→ **WHAT THE EXERCISE ASKS**: Search the data below for the string "agent". Extract every line that contains it.

-- -- --

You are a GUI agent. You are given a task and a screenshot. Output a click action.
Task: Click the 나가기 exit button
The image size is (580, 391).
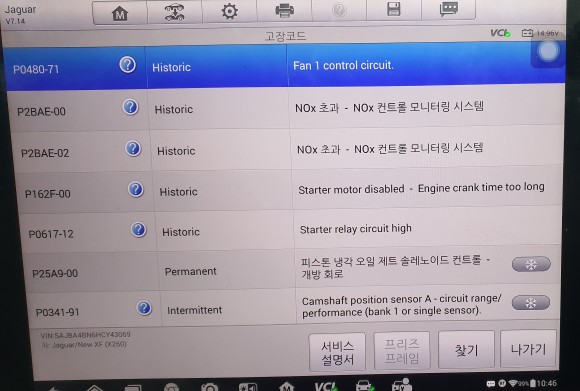pyautogui.click(x=528, y=349)
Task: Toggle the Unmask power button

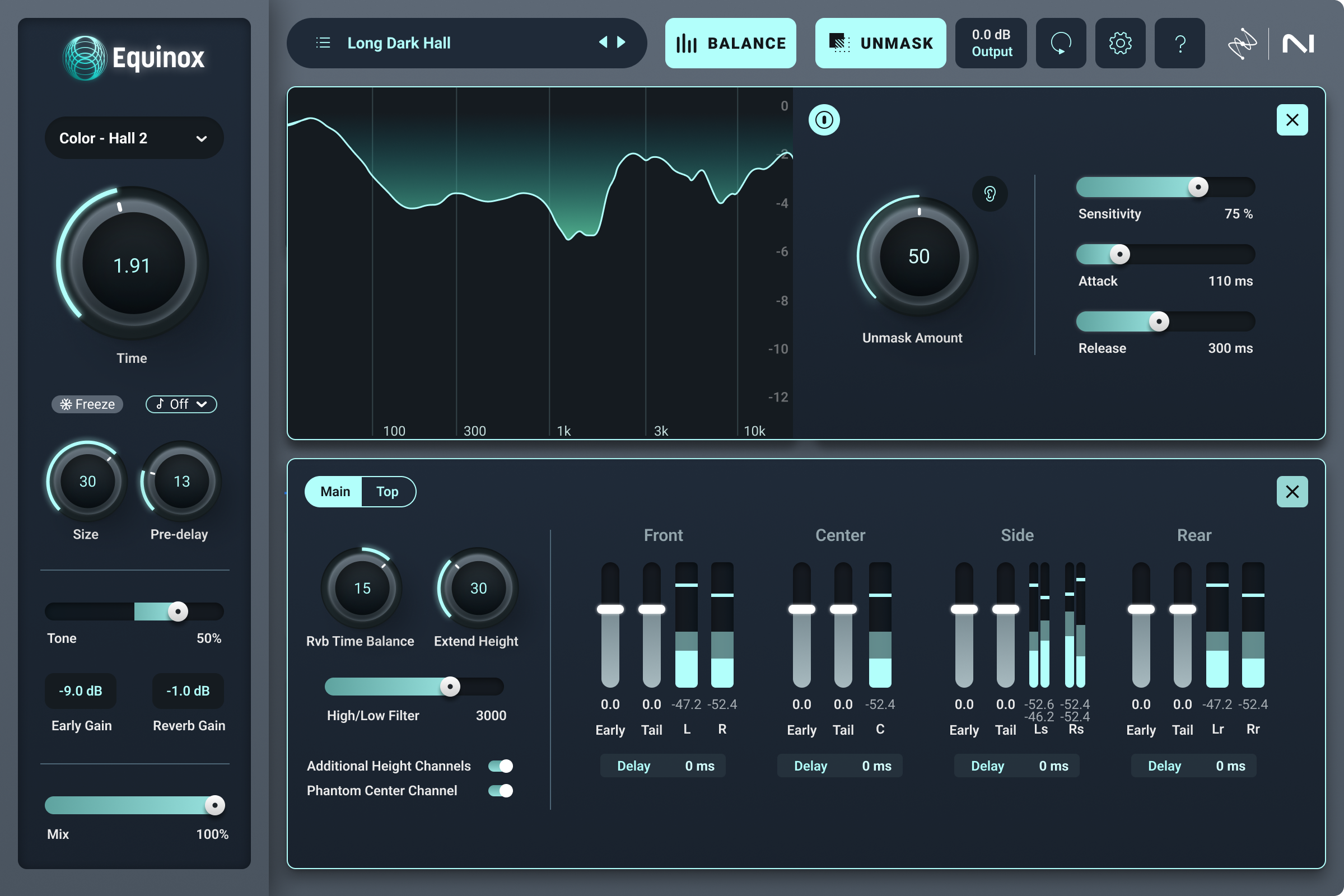Action: [x=824, y=120]
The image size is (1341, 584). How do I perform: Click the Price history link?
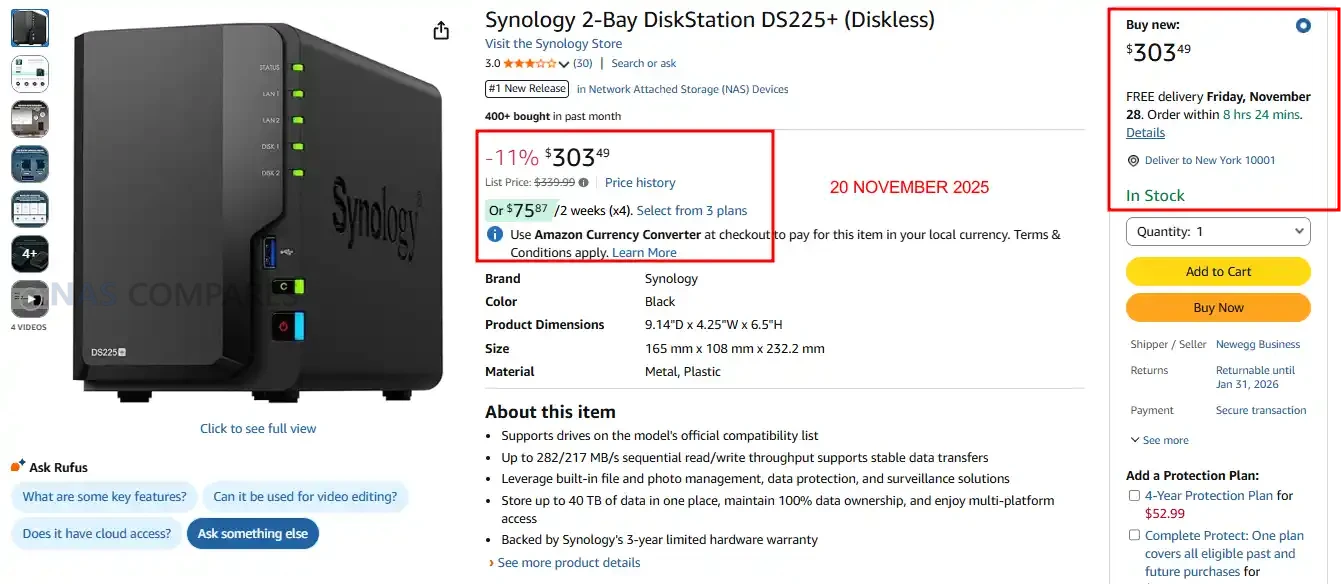640,183
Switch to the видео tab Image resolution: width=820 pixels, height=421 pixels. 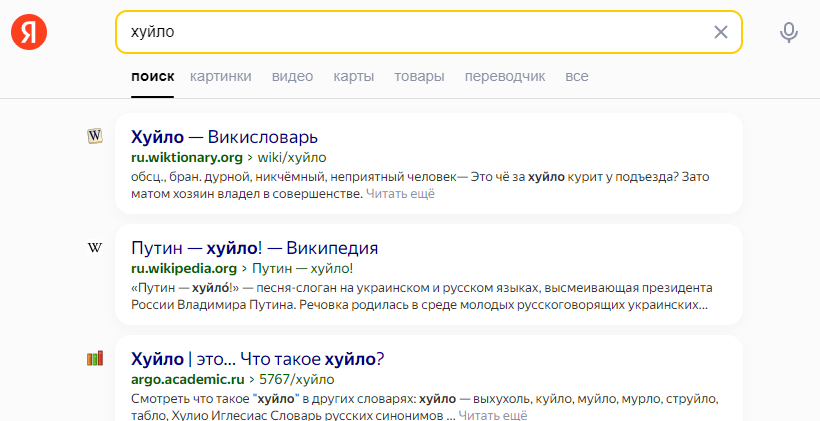click(x=292, y=76)
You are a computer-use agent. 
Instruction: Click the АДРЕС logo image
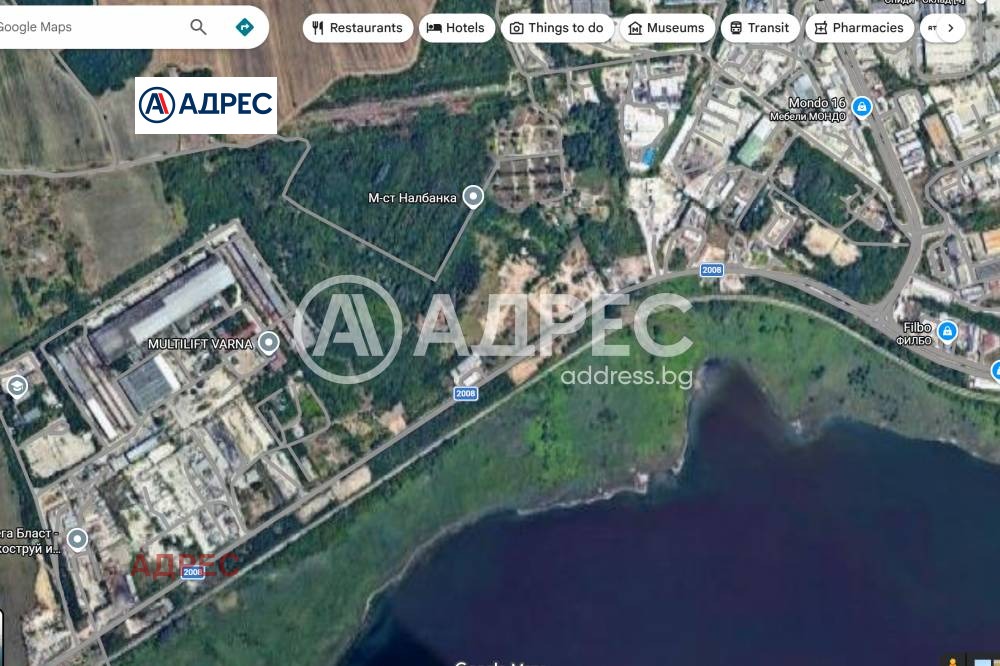207,104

-- -- --

→ **EXERCISE ANSWER**:
You are a GUI agent. You are given a task and a screenshot. Output a click action.
You are a computer-use agent. 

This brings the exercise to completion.